Ask and you shall receive.  I recently ventured into a few banks inquiring if they had learning materials for children and two out of four banks have!  The first place to begin starts with the bank and your child.

I found the resources very helpful for all parents.  Those parents whom are finding it a bit overwhelming teaching their kids can relieve some stress because the materials speak for themselves in many ways.  The items I received were:  activity books,  piggy bank, calculator, gift card for free 4×6 photos (10 maximum) and a cookie cutter.

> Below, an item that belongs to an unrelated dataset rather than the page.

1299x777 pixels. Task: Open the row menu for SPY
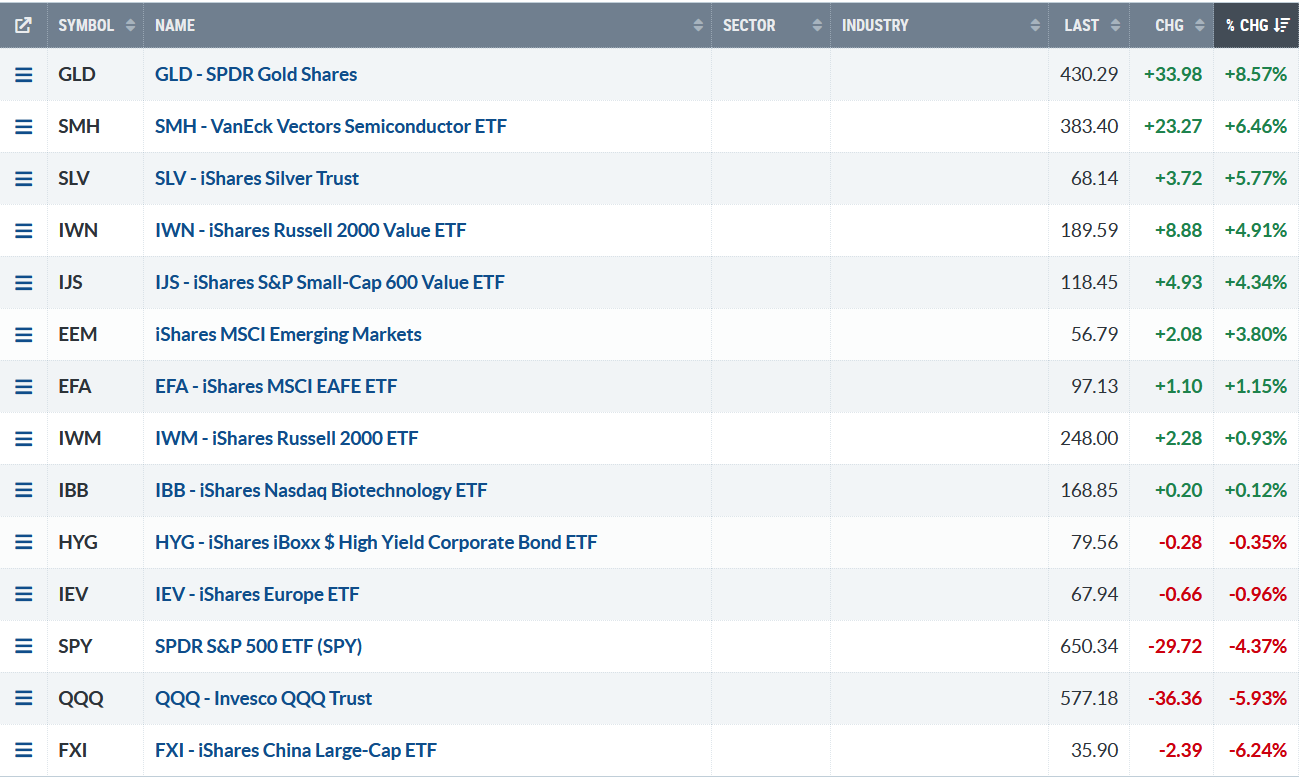tap(24, 646)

How can parents begin teaching with just the few items found?  Follow my lead:

  • Activity Books.  The two books found were educational wonders!  Some of the pages contained activities that had children counting and matching correct change to purchase items, pictures of banks to familiarize children and other fun-filled pages containing currency, math equations, etc.
  • Piggy Bank.  The piggy bank, or in our case the square bank, has a clear backing with three levels.  When kids deposit money into their bank they have opportunities to reach 3 levels – “keep going, you’re almost there, it’s time to empty your bank”.  These three phrases are great motivators!  And that’s what children need when learning about money – they want to be excited about learning because if they become discouraged it may cause them to quit the project.
  • Calculator.  The calculator is a handy tool when teaching your children about saving money.  First it will come in handy with school work but also come in handy if they are counting the change in their piggy bank.  Another great activity would include teaching them the value of their belongings.  Take this activity straight to their bedroom – bring the calculator and have the kids total up the value of items in the room (parents will need to help kids figure out the items costs).  Statistics show people respond significantly more responsible when taking care of their belongings because they are aware of the costs involved.  Children and teens may be surprised how much certain items cost and will learn to treasure the value and the item.
  • Free Prints.  The 10 free 4×6 photo prints were an added bonus.  Discuss ways to use the free prints – maybe the kids want to give out photos for gifts (Mother’s and Father’s days, Valentine’s day, Birthdays, etc.).  If they choose the gift route, have them snap photos of items the recipient would enjoy (i.e., horses, flowers, dogs, cats, etc.).  This small activity teaches kids the power of “gaining”.  They gained a free gift without having to put forward money of their own.  Times like gaining can help propel a person’s financial situation – in our case not having to spend money for a gift/holiday occasion.  The free prints can also be used to refresh the kid’s memory as they carry through the activities mentioned – why not take pictures of them in action during each activity?
  • Cookie Cutter. I questioned the cookie cutter but further thoughts brought up ideas of “eating in, making your own food, etc.”  How simple and affordable would it be to bake your own cookies rather than buy pre-packaged boxes?  I think very simple!  It would be a great learning activity for children – learning about saving money and simple culinary skills.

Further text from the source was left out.